PAGE
Constitutional Law Outline
I. Judicial Power, Congressional power vis-à-vis the Judiciary, and the Political Question Doctrine [maybe see Marbury – court will not decides political issues, only legal issues?]
Marbury v. Madison, 1803, Marshall – judicial review, the power of the courts to declare laws as unconstitutional and invalidate them.
o Holding
o Marbury had a right to his judicial commission, but the Court would not enforce this right because the jurisdictional law under which he was suing was unconstitutional.
o The executive was subject to constitutional restraints that could be enforced by the judiciary.
o Cannot grant remedy because the original action is not w/in the jurisdiction that Article III fixed for the Court.
§ Judiciary Act gives jurisdiction to the court, but this conflicts with the Constitution, so it’s invalid.
§ Power to review Congressional legislation on constitutional grounds.
o The Opinion
§ Parts
· Substantive question
o Marbury does have a right to the commission once signed by the President and sealed by the Secretary of State. The commission was a “vested legal right.”
o Legal remedy is required for a legal wrong. He is entitled to a remedy. à Marshall appeasing his party the Federalists; knows if he let them have it though it would undermine the judiciary, so really going the way Jefferson wants it to go (new incoming President).
· Jurisdictional question
o § 13 of the Judiciary Act of 1789 authorize original actions in the Supreme Court for writs of mandamus to officers of the United States. But, because the statute, as construed, provided for original actions, such as Marbury’s action, it violates Article III, which Marshall interprets as limiting the original jurisdiction of the Supreme Court.
§ Inconsistent provision so unconstitutional and void.
o I.e. the Supreme Court has the power to invalidate a Congressional law that conflicts with the constitution.
§ Constitution is one of defined and limited powers, chosen by the people. Since people chose written constitution its indicative that it should be supreme over Congressional laws (lest Congress have unlimited power).
· Judicial review – arguments philosophical and legal
o It is emphatically the province and duty of the judicial department to say what the law is.
o Previously recognized that the Constitution is the superior law of the nation, Marshall lays claim to the judiciary’s final authority on matters of constitutional interpretation.
§ Concept of the Constitution as the law, and the judiciary as the institution with the final responsibility to interpret the law – cornerstone of judicial review today.
o If statute would prevail it would subvert the foundation of the written Constitution.
o Framers
§ Must have intended judiciary to have the final say – language of the Constitution extends to “all cases arising under the Constitution.”

STORED DATA

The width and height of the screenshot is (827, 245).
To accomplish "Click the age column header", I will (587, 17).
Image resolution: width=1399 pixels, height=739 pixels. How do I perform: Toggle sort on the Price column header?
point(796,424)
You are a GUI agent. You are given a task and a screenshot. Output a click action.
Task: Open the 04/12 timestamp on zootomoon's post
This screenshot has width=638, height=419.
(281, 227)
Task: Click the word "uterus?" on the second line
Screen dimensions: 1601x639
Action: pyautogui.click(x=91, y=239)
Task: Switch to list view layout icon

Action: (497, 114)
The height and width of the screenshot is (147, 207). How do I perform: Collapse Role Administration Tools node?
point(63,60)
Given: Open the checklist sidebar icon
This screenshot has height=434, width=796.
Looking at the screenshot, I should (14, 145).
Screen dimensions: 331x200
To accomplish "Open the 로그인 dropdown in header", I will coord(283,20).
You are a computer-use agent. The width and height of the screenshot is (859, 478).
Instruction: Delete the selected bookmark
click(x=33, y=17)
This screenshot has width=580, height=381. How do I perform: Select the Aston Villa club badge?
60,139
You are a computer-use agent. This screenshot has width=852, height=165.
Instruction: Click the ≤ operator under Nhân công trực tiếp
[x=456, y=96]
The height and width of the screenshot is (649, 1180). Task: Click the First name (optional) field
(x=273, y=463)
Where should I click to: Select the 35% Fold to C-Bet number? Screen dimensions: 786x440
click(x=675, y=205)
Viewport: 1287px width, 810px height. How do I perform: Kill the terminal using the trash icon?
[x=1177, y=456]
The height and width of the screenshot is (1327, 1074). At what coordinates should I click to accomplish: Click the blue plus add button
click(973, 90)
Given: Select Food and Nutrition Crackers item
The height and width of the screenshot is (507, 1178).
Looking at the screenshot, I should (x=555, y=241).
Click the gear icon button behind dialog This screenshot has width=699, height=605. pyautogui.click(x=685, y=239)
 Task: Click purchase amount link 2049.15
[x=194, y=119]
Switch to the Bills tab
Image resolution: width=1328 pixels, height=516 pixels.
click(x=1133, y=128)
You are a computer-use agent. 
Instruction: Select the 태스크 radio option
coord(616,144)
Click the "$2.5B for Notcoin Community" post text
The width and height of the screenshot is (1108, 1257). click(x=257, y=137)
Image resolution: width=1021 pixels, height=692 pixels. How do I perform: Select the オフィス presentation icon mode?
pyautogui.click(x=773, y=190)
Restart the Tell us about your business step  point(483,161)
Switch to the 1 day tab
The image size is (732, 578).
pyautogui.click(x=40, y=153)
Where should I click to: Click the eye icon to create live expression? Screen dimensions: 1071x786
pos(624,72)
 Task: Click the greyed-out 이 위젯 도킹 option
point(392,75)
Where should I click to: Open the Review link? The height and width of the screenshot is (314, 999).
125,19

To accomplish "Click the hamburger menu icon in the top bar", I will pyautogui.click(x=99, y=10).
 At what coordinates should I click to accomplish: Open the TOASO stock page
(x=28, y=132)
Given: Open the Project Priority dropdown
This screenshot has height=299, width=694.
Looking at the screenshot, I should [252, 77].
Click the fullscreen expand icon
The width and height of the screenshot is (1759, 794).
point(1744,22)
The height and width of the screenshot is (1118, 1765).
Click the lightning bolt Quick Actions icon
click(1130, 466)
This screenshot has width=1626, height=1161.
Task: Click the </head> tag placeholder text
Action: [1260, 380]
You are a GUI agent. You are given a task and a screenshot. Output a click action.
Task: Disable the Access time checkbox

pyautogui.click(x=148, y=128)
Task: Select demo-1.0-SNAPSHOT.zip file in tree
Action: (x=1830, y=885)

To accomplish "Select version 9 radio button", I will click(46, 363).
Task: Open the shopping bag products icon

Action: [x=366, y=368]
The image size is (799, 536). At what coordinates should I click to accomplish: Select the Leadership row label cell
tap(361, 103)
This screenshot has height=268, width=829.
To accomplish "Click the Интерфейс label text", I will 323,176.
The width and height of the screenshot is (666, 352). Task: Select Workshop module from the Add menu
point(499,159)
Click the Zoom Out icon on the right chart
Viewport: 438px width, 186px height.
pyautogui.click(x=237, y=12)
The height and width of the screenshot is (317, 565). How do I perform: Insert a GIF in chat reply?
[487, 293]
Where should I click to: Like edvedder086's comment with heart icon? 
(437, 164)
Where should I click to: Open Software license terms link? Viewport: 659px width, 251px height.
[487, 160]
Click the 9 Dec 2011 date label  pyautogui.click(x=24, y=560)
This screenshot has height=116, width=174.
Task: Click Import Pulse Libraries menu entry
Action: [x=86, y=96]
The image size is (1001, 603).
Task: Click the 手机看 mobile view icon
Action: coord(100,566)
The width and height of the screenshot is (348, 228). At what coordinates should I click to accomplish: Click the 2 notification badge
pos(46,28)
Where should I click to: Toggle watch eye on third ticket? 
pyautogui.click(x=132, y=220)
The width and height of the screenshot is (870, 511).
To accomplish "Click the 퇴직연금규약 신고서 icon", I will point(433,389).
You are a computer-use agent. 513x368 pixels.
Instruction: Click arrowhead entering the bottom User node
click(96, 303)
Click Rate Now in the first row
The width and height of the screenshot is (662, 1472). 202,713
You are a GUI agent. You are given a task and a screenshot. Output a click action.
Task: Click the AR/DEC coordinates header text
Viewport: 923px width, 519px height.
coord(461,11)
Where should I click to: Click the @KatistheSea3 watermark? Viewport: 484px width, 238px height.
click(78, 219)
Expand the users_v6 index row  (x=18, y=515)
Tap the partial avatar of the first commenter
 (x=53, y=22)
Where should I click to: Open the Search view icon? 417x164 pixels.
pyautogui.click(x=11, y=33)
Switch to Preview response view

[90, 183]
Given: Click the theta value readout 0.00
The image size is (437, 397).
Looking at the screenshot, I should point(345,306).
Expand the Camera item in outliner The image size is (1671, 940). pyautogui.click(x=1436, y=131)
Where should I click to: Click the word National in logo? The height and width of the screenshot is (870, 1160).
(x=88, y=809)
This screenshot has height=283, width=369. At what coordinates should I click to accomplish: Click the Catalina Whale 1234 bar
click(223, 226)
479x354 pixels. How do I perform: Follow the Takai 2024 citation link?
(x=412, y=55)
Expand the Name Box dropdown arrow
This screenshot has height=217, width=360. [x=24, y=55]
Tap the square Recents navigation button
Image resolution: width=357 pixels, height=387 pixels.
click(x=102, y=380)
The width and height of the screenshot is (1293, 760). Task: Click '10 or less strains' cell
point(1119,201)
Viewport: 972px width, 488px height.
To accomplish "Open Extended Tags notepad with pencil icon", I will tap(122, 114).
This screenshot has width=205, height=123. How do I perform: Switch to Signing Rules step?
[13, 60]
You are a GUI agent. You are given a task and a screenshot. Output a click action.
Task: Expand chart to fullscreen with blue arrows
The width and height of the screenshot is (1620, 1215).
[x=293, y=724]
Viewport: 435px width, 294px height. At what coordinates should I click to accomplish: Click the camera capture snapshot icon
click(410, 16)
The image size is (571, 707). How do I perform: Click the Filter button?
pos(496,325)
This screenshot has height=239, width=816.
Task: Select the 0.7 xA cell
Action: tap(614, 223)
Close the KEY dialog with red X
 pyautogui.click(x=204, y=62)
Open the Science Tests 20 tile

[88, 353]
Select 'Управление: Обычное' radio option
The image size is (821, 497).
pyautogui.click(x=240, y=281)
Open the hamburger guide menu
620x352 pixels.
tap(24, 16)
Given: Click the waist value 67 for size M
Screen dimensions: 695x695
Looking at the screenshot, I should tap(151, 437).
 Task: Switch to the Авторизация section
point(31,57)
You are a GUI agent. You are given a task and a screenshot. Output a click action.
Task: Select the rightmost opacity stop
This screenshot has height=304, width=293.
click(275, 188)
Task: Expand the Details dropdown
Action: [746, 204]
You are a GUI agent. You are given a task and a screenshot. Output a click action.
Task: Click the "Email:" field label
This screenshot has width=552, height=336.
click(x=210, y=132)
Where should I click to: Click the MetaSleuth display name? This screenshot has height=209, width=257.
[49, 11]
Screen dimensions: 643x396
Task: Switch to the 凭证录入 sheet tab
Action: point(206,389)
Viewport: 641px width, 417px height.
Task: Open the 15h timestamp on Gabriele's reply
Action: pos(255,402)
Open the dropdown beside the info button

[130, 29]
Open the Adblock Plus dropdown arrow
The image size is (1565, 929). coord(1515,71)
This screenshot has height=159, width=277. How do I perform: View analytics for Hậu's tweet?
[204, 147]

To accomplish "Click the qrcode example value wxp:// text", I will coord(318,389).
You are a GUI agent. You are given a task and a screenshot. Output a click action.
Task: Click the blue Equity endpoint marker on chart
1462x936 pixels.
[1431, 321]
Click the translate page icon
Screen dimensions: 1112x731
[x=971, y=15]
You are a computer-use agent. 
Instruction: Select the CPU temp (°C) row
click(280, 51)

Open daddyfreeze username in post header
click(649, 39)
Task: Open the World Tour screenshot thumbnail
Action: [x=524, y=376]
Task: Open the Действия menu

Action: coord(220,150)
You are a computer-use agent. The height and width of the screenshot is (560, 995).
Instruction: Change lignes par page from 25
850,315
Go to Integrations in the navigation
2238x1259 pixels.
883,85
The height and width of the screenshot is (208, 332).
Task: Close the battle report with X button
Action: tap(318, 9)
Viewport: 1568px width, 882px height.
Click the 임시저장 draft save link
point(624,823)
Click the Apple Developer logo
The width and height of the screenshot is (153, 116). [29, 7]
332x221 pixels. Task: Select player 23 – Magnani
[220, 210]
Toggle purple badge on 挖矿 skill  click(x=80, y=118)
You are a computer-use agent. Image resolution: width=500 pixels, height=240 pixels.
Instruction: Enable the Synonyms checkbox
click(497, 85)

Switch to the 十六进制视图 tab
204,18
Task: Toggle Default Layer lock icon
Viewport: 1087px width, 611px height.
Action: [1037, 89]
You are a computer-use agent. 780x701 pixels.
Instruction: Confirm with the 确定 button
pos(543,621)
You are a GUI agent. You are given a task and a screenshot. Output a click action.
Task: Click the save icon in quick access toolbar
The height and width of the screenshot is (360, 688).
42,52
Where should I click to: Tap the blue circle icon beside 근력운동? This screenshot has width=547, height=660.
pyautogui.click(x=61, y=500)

TO BE DONE
1. In the constitutional law outline, which statutory provision authorized original actions in the Supreme Court for writs of mandamus to officers of the United States?
2. Please pick up the constitutional law outline after its last line and carry it on in the same style.

ANSWERS BY TASK
1. Section 13 of the Judiciary Act of 1789.

2.
§ Other provision in the text that put limits on acts of government such as export tax clause, Bill of Attainder, ex post facto prohibitions, etc – Framers must have contemplated the courts would follow these terms instead of contrary acts by the legislature.
o Oath of the judges requires them to support the constitution.
o Supremacy Clause of Article VI – Constitution is the supreme law of the land, all laws must be made in pursuance of the constitution.
· Judge Gibson, Eakin v. Raab. (Supplement #3).
o Suggests that Marshall has no argument and is begging the question. Marshall says that the judge’s decided, but makes no argument in support of this.
o Says that if legislature law comes in conflict with conflict, there is superior obligation to go with constitution – nowhere does it say that it has to be the judiciary that decides this.
o Slippery slope argument – if the judiciary can inquire into anything beside the form of enactment, then where will it stop? Can it call for election returns? Or scrutinize the qualifications of those who compose the legislature?
§ J. Holmes, J. Jackson (Supp #2, p. 75): no inevitability (contrary to the rule in Martin).
· Holmes – I do not think the US would come to an end if we lost our power to declare an Act of Congress void. I do think the Union would be imperiled if we could not make that declaration as to the laws of the several states.
· Jackson – The power of the SC to declare acts of the states void under the federal Constitution presents an entirely separate issue in our history… [and] rests on quite different [and stronger] foundations than does the power to strike down federal legislation as unconstitutional.
§ Marbury as applied in future cases
· Very unclear in the early years, power aggregated very dramatically during the last 1/3 of the 19th century. Entrenched this power.
· Model not been that influential – see European system. Our system is centralized; their system is decentralized. See section vi.
§ Consider competing readings of the holding / rule in Marbury
· Criticisms
o Disapproval of the way in which Marshall strove to reach the conclusion concerning the constitutional authority of the Court over the other branches of the government.
§ The supremacy clause of Article VI does not solve this problem, says nothing concerning the relationship of the federal judiciary to other branches of government.
o Criticism over Marshall’s arguments supporting judicial authority as merely bare assertions of authority rather than reasons for justifying that authority.
· Concept of judicial review rests on 3 bases (Marbury seeks to establish the first two, and implies the third)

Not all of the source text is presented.